La destruction méthodique des libertés
Contrairement au récit officiel qui présente la Révolution comme une avancée démocratique, Luxardo démontre que le régime révolutionnaire a détruit plus de libertés qu’il n’en a accordé. Sous couvert de progrès, la liberté de la presse a été supprimée, les artistes et écrivains ont été censurés, et toute critique du régime était punie de mort.
L’exemple du massacre de Bédoin en 1794 est particulièrement édifiant. Soixante-trois habitants ont été guillotinés ou fusillés simplement parce que quelques-uns avaient osé arracher un « Arbre de la liberté ». Cet événement illustre le caractère totalitaire de la Révolution, qui ne tolérait aucune contestation.

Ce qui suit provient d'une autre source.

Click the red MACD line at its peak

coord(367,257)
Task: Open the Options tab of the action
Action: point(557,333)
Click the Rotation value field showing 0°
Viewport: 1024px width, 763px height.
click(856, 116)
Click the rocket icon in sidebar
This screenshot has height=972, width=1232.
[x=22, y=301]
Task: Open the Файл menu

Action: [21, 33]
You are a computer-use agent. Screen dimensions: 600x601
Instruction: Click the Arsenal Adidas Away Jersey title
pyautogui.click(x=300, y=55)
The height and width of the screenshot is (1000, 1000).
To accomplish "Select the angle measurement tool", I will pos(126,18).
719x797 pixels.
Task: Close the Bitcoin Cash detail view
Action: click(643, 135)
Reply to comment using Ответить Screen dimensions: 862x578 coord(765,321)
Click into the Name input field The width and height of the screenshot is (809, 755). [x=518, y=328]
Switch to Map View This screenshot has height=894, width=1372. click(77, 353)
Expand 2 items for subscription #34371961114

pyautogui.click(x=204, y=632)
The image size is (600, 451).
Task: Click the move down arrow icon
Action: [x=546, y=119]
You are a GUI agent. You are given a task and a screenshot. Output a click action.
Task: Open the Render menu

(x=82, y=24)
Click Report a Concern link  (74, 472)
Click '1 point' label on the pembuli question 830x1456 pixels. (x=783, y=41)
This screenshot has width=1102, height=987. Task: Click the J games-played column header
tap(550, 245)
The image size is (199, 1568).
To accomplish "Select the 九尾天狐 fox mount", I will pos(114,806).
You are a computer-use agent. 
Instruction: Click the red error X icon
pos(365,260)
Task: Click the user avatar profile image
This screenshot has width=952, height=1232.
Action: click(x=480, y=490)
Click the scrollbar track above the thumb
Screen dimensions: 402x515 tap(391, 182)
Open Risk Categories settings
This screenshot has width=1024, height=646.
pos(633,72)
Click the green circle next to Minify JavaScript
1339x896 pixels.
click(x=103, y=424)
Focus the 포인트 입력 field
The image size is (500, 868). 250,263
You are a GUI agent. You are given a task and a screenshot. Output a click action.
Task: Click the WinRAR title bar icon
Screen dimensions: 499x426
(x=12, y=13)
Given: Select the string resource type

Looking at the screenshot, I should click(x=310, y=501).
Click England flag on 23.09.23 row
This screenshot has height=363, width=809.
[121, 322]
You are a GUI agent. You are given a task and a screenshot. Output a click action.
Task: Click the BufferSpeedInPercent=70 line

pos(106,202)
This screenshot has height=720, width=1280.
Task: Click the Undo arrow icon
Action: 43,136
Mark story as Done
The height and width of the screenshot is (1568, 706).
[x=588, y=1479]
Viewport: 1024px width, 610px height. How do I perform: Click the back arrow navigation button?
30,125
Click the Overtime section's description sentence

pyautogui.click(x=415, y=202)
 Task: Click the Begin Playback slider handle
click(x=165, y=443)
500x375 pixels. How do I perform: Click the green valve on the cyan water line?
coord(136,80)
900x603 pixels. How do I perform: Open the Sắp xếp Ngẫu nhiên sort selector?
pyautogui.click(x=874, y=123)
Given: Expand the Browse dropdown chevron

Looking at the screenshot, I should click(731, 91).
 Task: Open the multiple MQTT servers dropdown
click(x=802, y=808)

Parallèlement, la persécution des religieux et des croyants a été d’une ampleur rarement égalée dans l’histoire de France. Prêtres réfractaires traqués, églises saccagées, clochers abattus « au nom de l’égalité » : la Révolution a mené une véritable guerre contre la foi catholique et ses symboles. Cette volonté d’éradiquer la religion s’est matérialisée dans la loi des suspects de 1793, qui permettait d’arrêter, de déporter ou d’exécuter quiconque était jugé « peu fiable » par le régime.
Une violence qui perdure ?
L’un des aspects les plus frappants du livre de Luxardo est sa mise en perspective de la violence révolutionnaire avec les dérives idéologiques contemporaines. L’historien souligne la fascination de certains mouvements politiques pour Robespierre, notamment à gauche, où Jean-Luc Mélenchon et d’autres figures revendiquent ouvertement son héritage. À travers cette glorification, c’est une certaine vision autoritaire et punitive du pouvoir qui ressurgit.
Luxardo démontre que la novlangue révolutionnaire n’a jamais disparu. Hier, on dénonçait les « aristocrates », les « ennemis de la Révolution » ; aujourd’hui, on excommunie ceux qui ne rentrent pas dans l’arc républicain sous des appellations infamantes. À la fin du XVIIIe siècle, le soupçon suffisait à justifier une exécution ; de nos jours, la mise à l’écart sociale et la censure remplissent ce rôle.
Loin d’être un simple ouvrage d’histoire, La Révolution française et la violence : une logique infernale est un plaidoyer pour la vérité historique et un avertissement contre les dérives idéologiques contemporaines. À l’heure où le pouvoir et les médias célèbrent la Révolution sans nuance, le livre d’Hervé Luxardo rappelle les conséquences terribles de l’utopie révolutionnaire et la nécessité d’un regard critique sur cet épisode fondateur. Car la Révolution ne fut pas seulement un moment de liberté, mais aussi une machine à broyer les hommes, leurs croyances et leurs libertés.